Updated: April 16, 2021 7:20:20 pm
Former CBI director Ranjit Sinha passed away at the age of 68 early Friday due to Covid-related complications. Sinha, who had tested positive for Covid-19 on Thursday, breathed his last at 4.30 am on Friday.
A 1974 batch IPS officer of the Bihar cadre, Sinha joined the service at a young age of 21 and served long tenures in his state and in central agencies.
Apart from handling law and order in multiple districts in Bihar, Sinha went on to head the Railway Protection Force (RPF) and Indo-Tibetan Border Police (ITBP) before being appointed the chief of CBI in 2012.
For most of his career, Sinha has remained a controversial figure who has not only faced charges of toeing the government’s line but also of corruption.

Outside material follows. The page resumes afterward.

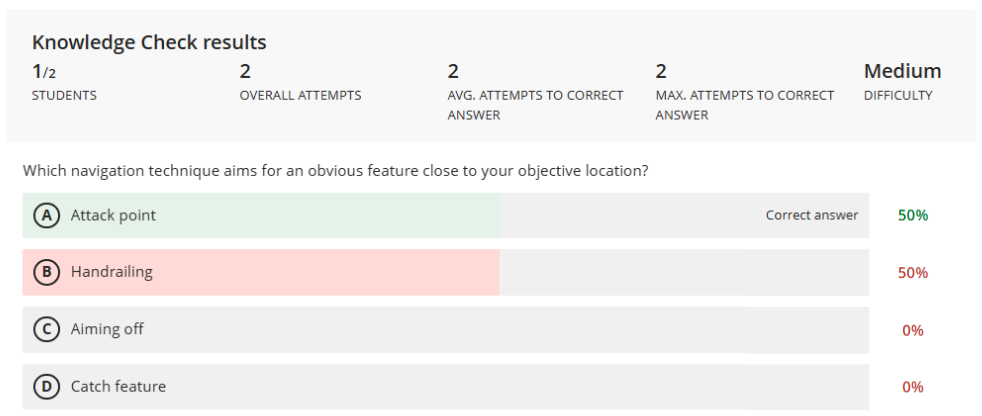Select the "Handrailing" answer text
Image resolution: width=982 pixels, height=416 pixels.
click(x=112, y=272)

Under Sinha, CBI was famously called the “caged parrot” by the Supreme Court and by the time he exited the agency, he was facing charges of corruption. The Central Bureau of Investigation still has an FIR open against its former director.

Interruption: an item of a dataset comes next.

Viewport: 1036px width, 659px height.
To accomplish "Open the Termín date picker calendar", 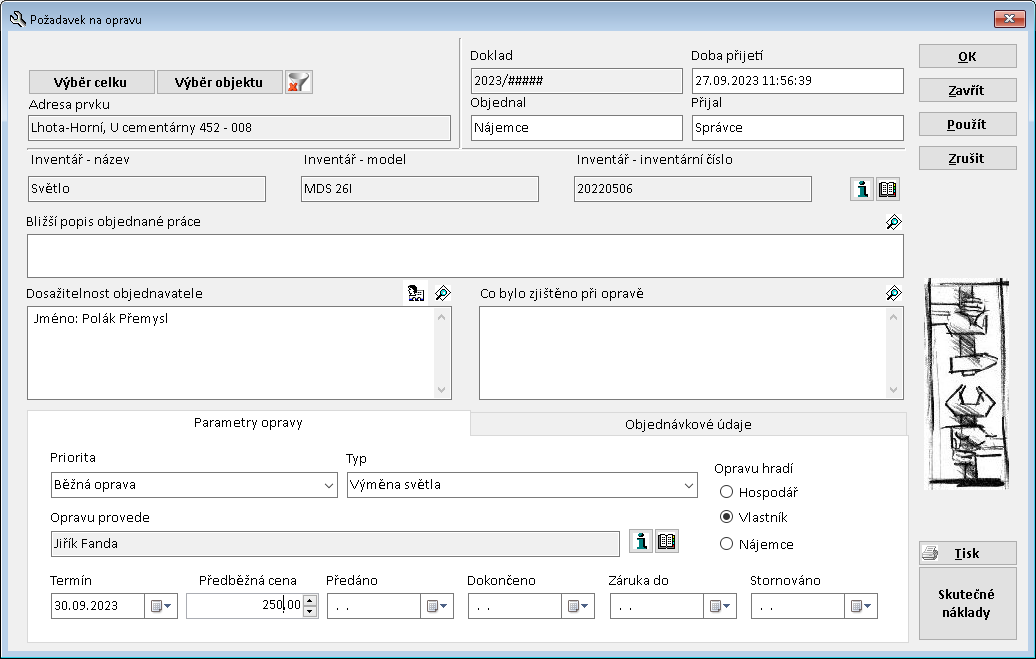I will click(x=161, y=606).
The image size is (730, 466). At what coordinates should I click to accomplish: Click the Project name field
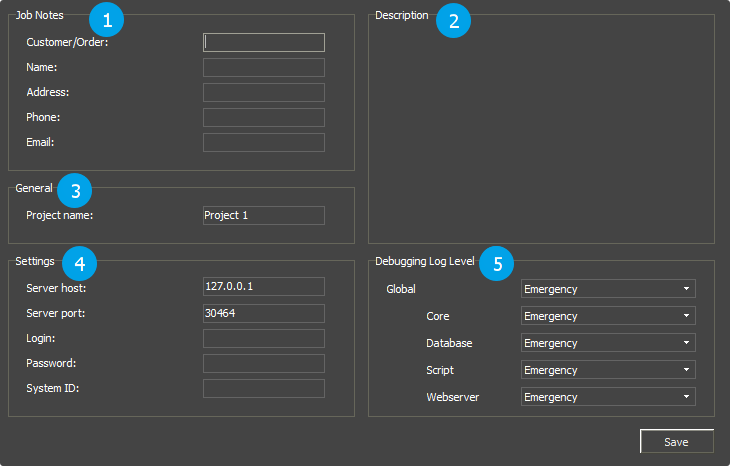(x=264, y=215)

“The Central Bureau of Investigation is deeply saddened to learn the demise of Ranjit Sinha, former Director, CBI. CBI extends its deepest condolence and sympathy to the bereaved family and prays to the Almighty to give the family the strength and fortitude to bear their loss at this time of great sorrow,” CBI said in a statement on Friday.
The “caged parrot” remark had come from the court in response to Sinha’s nine-page affidavit to the Supreme Court giving details of his meetings with the then Law Minister Ashwani Kumar and other senior officers during which changes were made in the coal scam probe report submitted to the apex court.
Sinha reacted to the development with the statement: “Whatever the Supreme Court says is correct.”
Described by some as “brazen” and others as “courageous”, Sinha was said to be bold at decision-making and sharp in his reactions to the media.
His tenure as the CBI director was further marred when in 2014 a visitor’s diary maintained at his residence showed that those under CBI probe were frequently visiting the director. The Supreme Court directed him to recuse himself from the 2G scam probe following the development. The CBI even registered an FIR against him based on the report of court monitored probe.
It was not the first time that Sinha was courting such allegations. In 1996, the Patna High Court had questioned his role in shielding Lalu Prasad Yadav in the fodder scam case. Sinha was removed from the probe on the high court’s orders.
As RPF chief, Sinha recommended creating commando units and quick reaction teams in the wake of 26/11 attacks.
Sinha had also boldly objected to RPF providing protection to former Railways Minister Mamata Banerjee after she became the West Bengal CM. Sinha himself enjoyed ITBP protection at his residence after he became CBI chief.
The visitor’s register found at his residence is said to have been maintained by ITBP personnel on the directions of his wife.